Work instructions:
Copy each line of the data below with the word "computer".

Material provided:

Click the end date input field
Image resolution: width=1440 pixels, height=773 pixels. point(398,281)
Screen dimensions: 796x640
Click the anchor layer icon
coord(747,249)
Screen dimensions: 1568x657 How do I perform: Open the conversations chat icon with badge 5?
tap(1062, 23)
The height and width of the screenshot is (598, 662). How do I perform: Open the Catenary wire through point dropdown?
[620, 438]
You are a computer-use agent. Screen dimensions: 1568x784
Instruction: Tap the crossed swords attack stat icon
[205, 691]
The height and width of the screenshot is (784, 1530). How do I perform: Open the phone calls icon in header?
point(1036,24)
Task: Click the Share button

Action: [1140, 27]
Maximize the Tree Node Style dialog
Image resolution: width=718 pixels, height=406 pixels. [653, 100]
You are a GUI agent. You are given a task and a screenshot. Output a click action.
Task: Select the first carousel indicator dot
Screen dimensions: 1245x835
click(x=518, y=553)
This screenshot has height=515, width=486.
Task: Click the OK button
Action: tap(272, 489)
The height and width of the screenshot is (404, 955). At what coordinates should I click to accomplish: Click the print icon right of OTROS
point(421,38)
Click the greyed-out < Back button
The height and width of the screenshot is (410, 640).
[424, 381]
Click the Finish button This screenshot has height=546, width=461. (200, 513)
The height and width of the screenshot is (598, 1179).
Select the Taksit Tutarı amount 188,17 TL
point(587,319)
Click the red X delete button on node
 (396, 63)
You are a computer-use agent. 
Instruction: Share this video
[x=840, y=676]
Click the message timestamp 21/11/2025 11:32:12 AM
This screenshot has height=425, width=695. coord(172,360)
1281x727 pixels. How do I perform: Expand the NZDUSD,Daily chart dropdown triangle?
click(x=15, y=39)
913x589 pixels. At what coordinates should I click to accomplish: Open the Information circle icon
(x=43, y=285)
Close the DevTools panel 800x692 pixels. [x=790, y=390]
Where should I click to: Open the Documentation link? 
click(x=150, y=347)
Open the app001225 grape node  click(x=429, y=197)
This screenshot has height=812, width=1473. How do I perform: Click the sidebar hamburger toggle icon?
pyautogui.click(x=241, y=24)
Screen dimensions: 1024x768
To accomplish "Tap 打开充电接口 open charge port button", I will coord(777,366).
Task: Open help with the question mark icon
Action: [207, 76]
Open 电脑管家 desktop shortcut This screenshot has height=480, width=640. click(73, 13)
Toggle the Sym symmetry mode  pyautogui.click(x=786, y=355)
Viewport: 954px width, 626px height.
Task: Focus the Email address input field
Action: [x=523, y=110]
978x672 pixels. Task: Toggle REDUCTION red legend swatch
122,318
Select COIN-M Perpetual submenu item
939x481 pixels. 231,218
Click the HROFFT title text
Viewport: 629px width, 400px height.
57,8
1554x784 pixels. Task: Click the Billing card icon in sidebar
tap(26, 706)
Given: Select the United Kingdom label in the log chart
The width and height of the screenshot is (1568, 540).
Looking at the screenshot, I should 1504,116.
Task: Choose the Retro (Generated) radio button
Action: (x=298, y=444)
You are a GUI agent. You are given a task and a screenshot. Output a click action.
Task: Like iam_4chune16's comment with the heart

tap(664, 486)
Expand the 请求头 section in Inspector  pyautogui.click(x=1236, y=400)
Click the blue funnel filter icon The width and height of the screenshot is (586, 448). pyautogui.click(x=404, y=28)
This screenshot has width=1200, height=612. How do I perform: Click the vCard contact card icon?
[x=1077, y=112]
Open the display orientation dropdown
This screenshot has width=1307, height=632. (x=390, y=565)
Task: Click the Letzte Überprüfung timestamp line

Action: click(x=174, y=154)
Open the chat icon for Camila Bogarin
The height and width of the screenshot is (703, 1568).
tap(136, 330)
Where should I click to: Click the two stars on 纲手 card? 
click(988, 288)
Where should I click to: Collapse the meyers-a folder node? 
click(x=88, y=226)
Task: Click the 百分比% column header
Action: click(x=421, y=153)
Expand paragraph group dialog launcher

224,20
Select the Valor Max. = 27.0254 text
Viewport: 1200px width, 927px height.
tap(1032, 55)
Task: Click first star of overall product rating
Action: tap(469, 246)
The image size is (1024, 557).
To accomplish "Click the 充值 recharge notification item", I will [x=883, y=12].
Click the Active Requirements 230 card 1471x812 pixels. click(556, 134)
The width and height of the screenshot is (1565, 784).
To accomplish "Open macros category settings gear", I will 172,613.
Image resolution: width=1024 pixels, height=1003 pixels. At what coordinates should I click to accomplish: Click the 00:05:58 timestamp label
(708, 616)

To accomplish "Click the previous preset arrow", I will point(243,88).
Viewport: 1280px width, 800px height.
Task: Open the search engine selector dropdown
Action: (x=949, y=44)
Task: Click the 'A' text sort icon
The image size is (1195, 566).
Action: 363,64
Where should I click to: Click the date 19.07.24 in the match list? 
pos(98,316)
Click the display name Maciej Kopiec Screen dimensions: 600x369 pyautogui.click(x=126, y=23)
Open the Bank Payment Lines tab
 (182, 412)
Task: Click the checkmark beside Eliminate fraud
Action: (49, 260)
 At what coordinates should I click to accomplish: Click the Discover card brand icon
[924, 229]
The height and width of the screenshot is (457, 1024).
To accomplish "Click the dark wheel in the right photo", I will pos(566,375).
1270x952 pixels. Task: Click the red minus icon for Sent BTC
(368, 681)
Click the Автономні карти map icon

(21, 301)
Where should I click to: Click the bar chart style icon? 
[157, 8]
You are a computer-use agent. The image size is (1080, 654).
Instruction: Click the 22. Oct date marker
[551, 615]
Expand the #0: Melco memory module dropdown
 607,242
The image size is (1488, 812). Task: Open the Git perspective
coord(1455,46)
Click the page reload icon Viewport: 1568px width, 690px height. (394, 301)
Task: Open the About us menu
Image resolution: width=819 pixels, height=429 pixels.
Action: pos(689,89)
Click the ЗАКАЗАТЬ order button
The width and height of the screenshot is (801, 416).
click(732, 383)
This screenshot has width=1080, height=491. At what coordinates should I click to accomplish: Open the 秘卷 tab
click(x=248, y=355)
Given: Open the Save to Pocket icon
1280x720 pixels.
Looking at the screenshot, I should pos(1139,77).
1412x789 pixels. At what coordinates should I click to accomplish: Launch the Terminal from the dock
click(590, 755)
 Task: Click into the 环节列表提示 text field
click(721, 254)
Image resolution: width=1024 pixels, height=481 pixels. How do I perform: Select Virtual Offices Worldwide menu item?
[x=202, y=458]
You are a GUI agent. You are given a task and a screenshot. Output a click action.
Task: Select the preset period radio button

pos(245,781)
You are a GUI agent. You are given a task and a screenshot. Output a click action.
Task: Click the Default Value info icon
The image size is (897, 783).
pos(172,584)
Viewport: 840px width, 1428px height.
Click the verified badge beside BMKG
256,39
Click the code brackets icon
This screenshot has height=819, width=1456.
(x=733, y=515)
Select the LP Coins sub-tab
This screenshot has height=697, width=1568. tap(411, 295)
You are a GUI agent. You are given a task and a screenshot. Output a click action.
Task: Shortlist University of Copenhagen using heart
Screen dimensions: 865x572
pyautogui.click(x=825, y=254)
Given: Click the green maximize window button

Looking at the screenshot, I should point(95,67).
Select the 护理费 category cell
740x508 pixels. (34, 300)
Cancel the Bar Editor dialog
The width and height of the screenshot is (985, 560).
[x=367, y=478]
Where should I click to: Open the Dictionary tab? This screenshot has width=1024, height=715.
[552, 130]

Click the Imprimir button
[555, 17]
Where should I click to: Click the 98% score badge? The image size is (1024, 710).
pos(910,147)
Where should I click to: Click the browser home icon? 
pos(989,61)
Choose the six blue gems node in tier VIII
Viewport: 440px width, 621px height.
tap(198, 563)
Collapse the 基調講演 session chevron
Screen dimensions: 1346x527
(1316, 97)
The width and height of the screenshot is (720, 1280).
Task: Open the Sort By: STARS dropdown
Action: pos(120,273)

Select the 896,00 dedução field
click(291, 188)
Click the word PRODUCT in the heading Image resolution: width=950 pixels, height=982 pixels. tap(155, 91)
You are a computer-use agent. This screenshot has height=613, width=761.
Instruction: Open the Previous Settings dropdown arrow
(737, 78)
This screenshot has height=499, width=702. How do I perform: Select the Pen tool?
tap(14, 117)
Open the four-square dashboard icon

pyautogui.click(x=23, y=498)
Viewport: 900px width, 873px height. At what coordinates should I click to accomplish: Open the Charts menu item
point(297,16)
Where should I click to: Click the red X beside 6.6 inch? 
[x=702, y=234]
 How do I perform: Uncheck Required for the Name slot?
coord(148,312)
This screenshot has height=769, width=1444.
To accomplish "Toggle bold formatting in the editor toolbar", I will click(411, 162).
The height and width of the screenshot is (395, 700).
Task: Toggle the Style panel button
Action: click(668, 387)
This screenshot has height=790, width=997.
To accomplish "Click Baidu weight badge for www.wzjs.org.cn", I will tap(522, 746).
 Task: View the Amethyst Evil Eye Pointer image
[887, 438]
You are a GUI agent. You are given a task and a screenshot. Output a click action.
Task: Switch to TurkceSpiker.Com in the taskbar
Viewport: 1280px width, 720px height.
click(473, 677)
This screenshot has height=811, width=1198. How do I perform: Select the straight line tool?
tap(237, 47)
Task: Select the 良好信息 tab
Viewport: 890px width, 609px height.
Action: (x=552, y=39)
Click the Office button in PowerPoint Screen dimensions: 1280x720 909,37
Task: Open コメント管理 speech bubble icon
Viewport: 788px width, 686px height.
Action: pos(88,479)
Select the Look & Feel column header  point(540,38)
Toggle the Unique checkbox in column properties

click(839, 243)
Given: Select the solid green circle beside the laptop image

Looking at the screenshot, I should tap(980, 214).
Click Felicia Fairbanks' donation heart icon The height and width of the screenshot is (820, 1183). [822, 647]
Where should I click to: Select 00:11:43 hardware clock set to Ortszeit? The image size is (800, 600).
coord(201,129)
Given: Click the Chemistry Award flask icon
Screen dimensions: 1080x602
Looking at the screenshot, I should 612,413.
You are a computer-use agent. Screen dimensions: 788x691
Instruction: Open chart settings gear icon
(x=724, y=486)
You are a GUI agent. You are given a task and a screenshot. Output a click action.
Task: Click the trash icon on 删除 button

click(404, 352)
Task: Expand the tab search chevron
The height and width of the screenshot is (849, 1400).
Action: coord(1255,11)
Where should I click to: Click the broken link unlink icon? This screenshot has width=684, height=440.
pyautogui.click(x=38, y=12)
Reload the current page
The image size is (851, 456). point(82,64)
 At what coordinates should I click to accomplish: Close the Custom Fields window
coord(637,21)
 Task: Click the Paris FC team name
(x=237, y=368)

Response for this exercise:
You are a computer-use agent. Screen dimensions: 1568x784
You are a computer-use agent. 
You are a computer-use agent. The image size is (1080, 654).
You are a computer-use agent. This screenshot has height=613, width=761.
You are a computer-use agent. Screen dimensions: 788x691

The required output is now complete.